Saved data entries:
* * * *
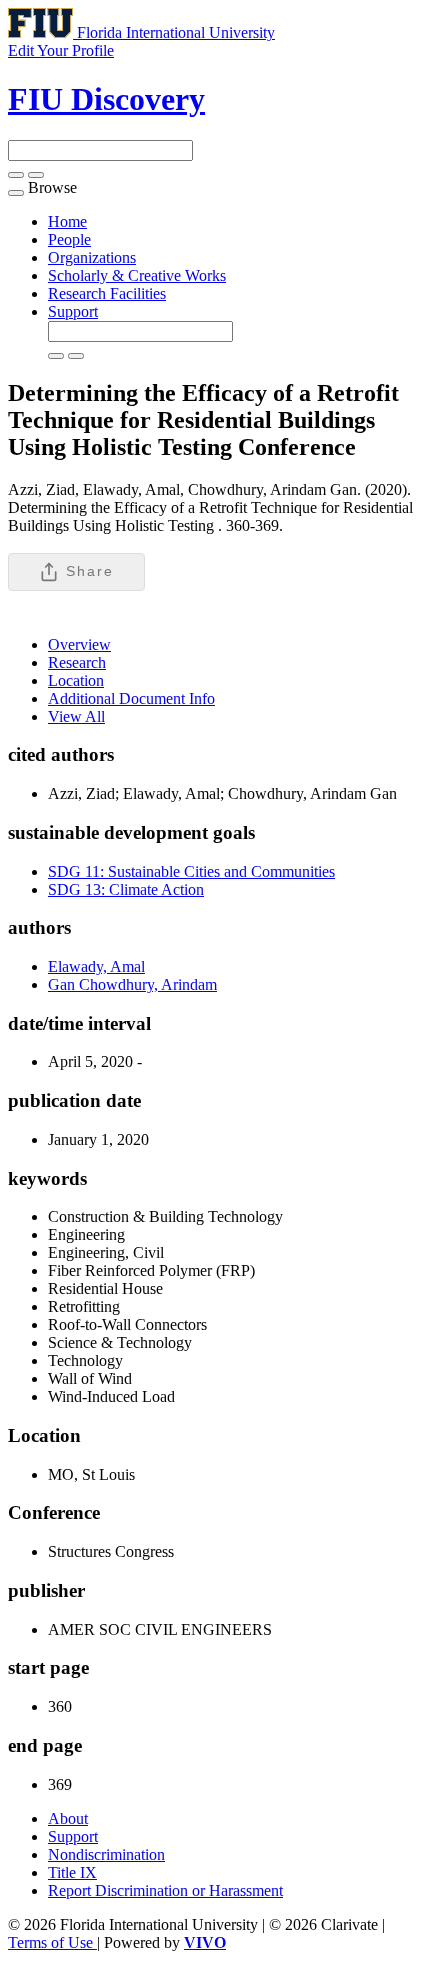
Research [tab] (77, 662)
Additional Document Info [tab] (131, 698)
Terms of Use (52, 1942)
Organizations (92, 257)
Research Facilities (107, 293)
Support (73, 311)
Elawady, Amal (96, 966)
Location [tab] (76, 680)
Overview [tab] (79, 644)
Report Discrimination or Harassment (165, 1890)
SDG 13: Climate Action (126, 889)
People (69, 239)
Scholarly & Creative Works (137, 275)
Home (67, 221)
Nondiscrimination (106, 1854)
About (68, 1818)
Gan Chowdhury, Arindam (132, 984)
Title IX (72, 1872)
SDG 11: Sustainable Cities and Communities (191, 871)
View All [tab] (76, 716)
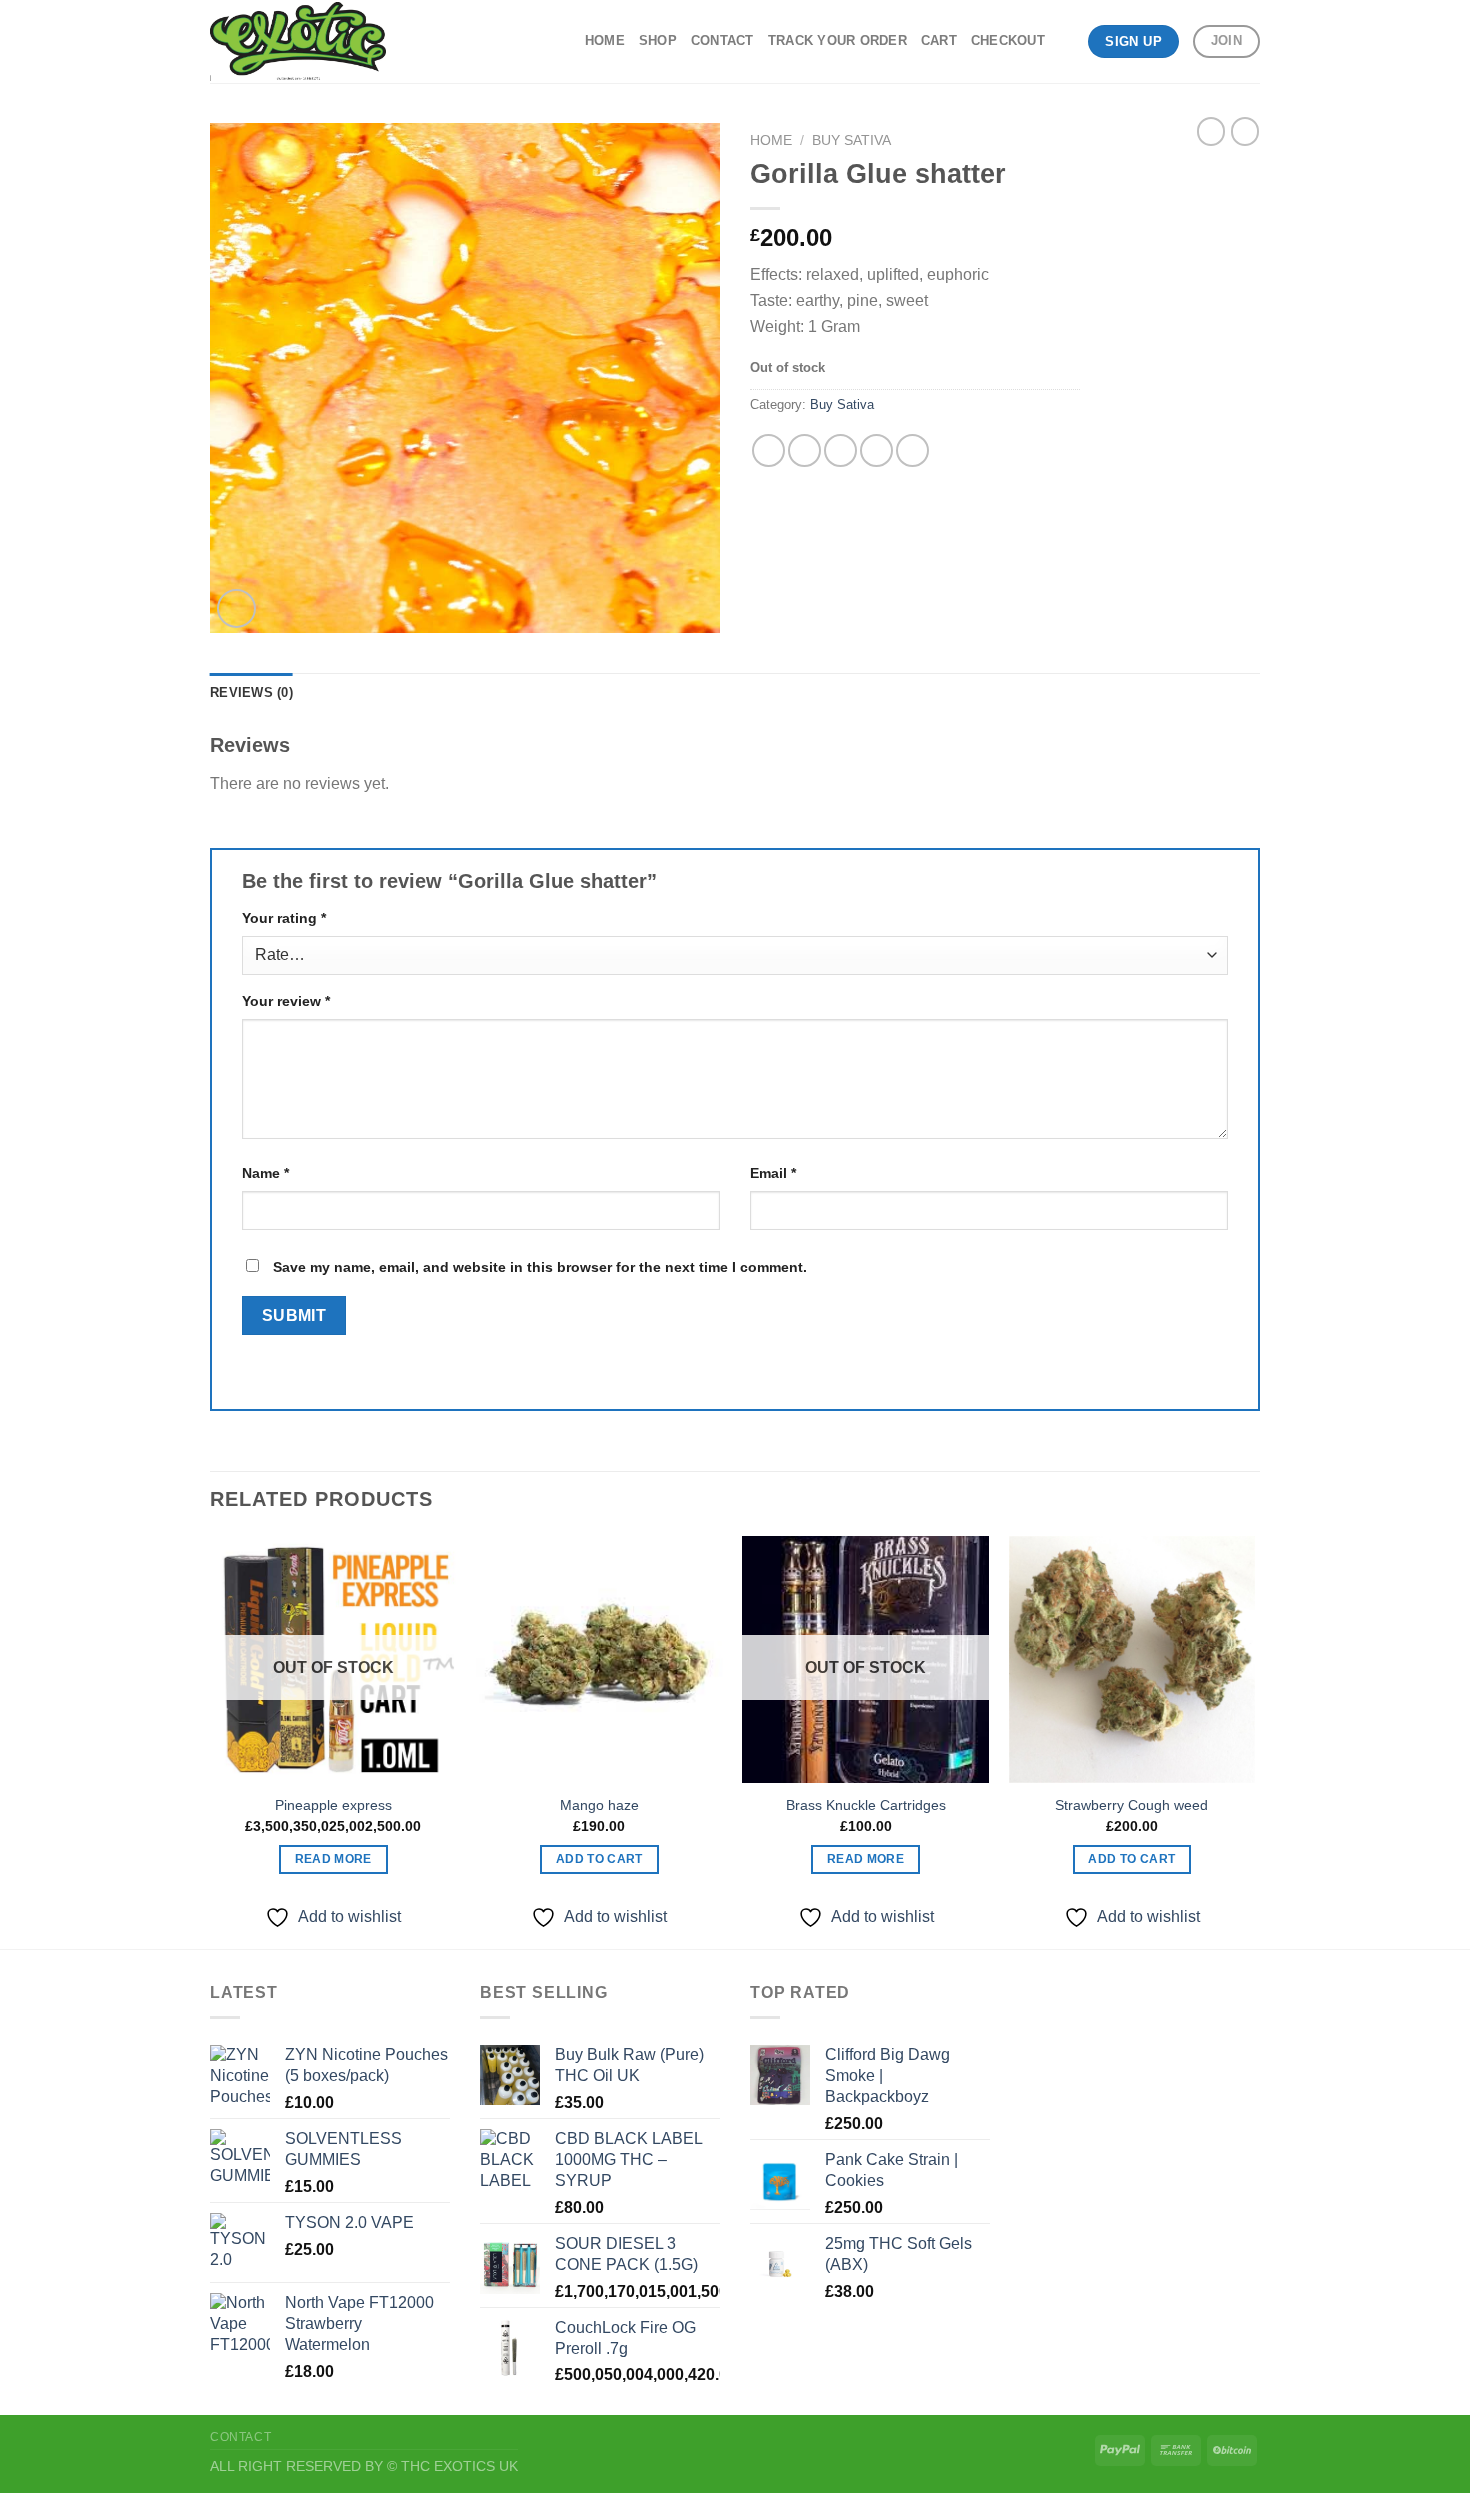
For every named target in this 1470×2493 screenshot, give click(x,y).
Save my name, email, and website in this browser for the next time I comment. (540, 1267)
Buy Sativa (851, 140)
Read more (333, 1859)
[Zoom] (236, 608)
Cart (939, 40)
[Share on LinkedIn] (912, 450)
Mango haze (599, 1805)
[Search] (1066, 41)
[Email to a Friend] (840, 450)
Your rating (284, 918)
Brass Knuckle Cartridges (866, 1805)
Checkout (1008, 40)
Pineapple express (333, 1805)
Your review (286, 1001)
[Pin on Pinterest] (876, 450)
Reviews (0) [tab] (251, 692)
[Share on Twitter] (804, 450)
* * * *
TASK DESCRIPTION: Take the entries above and set them down exactly, minus the pictures.

EXERCISE SOLUTION:
Research [tab] (77, 662)
Additional Document Info [tab] (131, 698)
Terms of Use (52, 1942)
Organizations (92, 257)
Research Facilities (107, 293)
Support (73, 311)
Elawady, Amal (96, 966)
Location [tab] (76, 680)
Overview [tab] (79, 644)
Report Discrimination or Harassment (165, 1890)
SDG 13: Climate Action (126, 889)
People (69, 239)
Scholarly & Creative Works (137, 275)
Home (67, 221)
Nondiscrimination (106, 1854)
About (68, 1818)
Gan Chowdhury, Arindam (132, 984)
Title IX (72, 1872)
SDG 11: Sustainable Cities and Communities (191, 871)
View All [tab] (76, 716)
For every named target in this 1470×2493 screenshot, give click(x,y).
Save my name, email, and website in this browser for the next time I comment. (540, 1267)
Buy Sativa (851, 140)
Read more (333, 1859)
[Zoom] (236, 608)
Cart (939, 40)
[Share on LinkedIn] (912, 450)
Mango haze (599, 1805)
[Search] (1066, 41)
[Email to a Friend] (840, 450)
Your rating (284, 918)
Brass Knuckle Cartridges (866, 1805)
Checkout (1008, 40)
Pineapple express (333, 1805)
Your review (286, 1001)
[Pin on Pinterest] (876, 450)
Reviews (0) [tab] (251, 692)
[Share on Twitter] (804, 450)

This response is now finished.